DO THIS ->
Render these lines as a Markdown table with the columns Row and Line. Number each line in order and leave out blank ones.

Entries on where items appear
——————

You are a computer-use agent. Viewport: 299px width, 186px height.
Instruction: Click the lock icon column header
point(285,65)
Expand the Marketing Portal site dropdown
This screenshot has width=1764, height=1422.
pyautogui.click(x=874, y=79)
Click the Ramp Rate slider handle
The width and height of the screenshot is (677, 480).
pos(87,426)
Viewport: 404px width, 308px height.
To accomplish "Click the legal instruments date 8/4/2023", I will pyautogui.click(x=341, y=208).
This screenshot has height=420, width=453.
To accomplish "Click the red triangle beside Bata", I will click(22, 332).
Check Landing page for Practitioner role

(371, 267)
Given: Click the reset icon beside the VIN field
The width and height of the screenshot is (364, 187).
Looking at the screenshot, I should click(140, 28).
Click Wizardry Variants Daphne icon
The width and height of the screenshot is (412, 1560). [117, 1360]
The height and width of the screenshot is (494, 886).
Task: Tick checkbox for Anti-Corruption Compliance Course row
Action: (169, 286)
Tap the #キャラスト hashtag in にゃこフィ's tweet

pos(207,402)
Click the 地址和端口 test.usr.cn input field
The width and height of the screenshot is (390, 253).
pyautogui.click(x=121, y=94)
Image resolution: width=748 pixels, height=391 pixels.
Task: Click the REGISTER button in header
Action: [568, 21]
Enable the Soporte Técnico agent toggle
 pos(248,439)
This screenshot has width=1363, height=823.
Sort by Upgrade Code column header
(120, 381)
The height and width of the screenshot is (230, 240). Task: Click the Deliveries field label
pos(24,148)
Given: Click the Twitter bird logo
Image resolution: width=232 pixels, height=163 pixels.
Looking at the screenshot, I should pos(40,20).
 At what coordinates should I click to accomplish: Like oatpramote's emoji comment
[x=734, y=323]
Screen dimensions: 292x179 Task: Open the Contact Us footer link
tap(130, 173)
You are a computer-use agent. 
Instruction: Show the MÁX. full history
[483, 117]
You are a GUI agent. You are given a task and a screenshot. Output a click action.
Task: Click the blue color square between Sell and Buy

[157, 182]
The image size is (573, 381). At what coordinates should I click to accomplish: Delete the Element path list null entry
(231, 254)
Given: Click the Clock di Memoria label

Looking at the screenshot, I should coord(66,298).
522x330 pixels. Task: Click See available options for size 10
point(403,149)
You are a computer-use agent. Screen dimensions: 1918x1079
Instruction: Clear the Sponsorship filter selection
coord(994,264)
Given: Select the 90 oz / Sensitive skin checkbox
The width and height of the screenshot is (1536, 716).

——————

WRITTEN SOLUTION ->
| Row | Line |
|---|---|
| 1 | You are a computer-use agent. Viewport: 299px width, 186px height. |
| 2 | Instruction: Click the lock icon column header |
| 3 | point(285,65) |
| 4 | Expand the Marketing Portal site dropdown |
| 5 | This screenshot has width=1764, height=1422. |
| 6 | pyautogui.click(x=874, y=79) |
| 7 | Click the Ramp Rate slider handle |
| 8 | The width and height of the screenshot is (677, 480). |
| 9 | pos(87,426) |
| 10 | Viewport: 404px width, 308px height. |
| 11 | To accomplish "Click the legal instruments date 8/4/2023", I will pyautogui.click(x=341, y=208). |
| 12 | This screenshot has height=420, width=453. |
| 13 | To accomplish "Click the red triangle beside Bata", I will click(22, 332). |
| 14 | Check Landing page for Practitioner role |
| 15 | (371, 267) |
| 16 | Given: Click the reset icon beside the VIN field |
| 17 | The width and height of the screenshot is (364, 187). |
| 18 | Looking at the screenshot, I should click(140, 28). |
| 19 | Click Wizardry Variants Daphne icon |
| 20 | The width and height of the screenshot is (412, 1560). [117, 1360] |
| 21 | The height and width of the screenshot is (494, 886). |
| 22 | Task: Tick checkbox for Anti-Corruption Compliance Course row |
| 23 | Action: (169, 286) |
| 24 | Tap the #キャラスト hashtag in にゃこフィ's tweet |
| 25 | pos(207,402) |
| 26 | Click the 地址和端口 test.usr.cn input field |
| 27 | The width and height of the screenshot is (390, 253). |
| 28 | pyautogui.click(x=121, y=94) |
| 29 | Image resolution: width=748 pixels, height=391 pixels. |
| 30 | Task: Click the REGISTER button in header |
| 31 | Action: [568, 21] |
| 32 | Enable the Soporte Técnico agent toggle |
| 33 |  pos(248,439) |
| 34 | This screenshot has width=1363, height=823. |
| 35 | Sort by Upgrade Code column header |
| 36 | (120, 381) |
| 37 | The height and width of the screenshot is (230, 240). Task: Click the Deliveries field label |
| 38 | pos(24,148) |
| 39 | Given: Click the Twitter bird logo |
| 40 | Image resolution: width=232 pixels, height=163 pixels. |
| 41 | Looking at the screenshot, I should pos(40,20). |
| 42 |  At what coordinates should I click to accomplish: Like oatpramote's emoji comment |
| 43 | [x=734, y=323] |
| 44 | Screen dimensions: 292x179 Task: Open the Contact Us footer link |
| 45 | tap(130, 173) |
| 46 | You are a computer-use agent.  |
| 47 | Instruction: Show the MÁX. full history |
| 48 | [483, 117] |
| 49 | You are a GUI agent. You are given a task and a screenshot. Output a click action. |
| 50 | Task: Click the blue color square between Sell and Buy |
| 51 | [157, 182] |
| 52 | The image size is (573, 381). At what coordinates should I click to accomplish: Delete the Element path list null entry |
| 53 | (231, 254) |
| 54 | Given: Click the Clock di Memoria label |
| 55 | Looking at the screenshot, I should coord(66,298). |
| 56 | 522x330 pixels. Task: Click See available options for size 10 |
| 57 | point(403,149) |
| 58 | You are a computer-use agent. Screen dimensions: 1918x1079 |
| 59 | Instruction: Clear the Sponsorship filter selection |
| 60 | coord(994,264) |
| 61 | Given: Select the 90 oz / Sensitive skin checkbox |
| 62 | The width and height of the screenshot is (1536, 716). |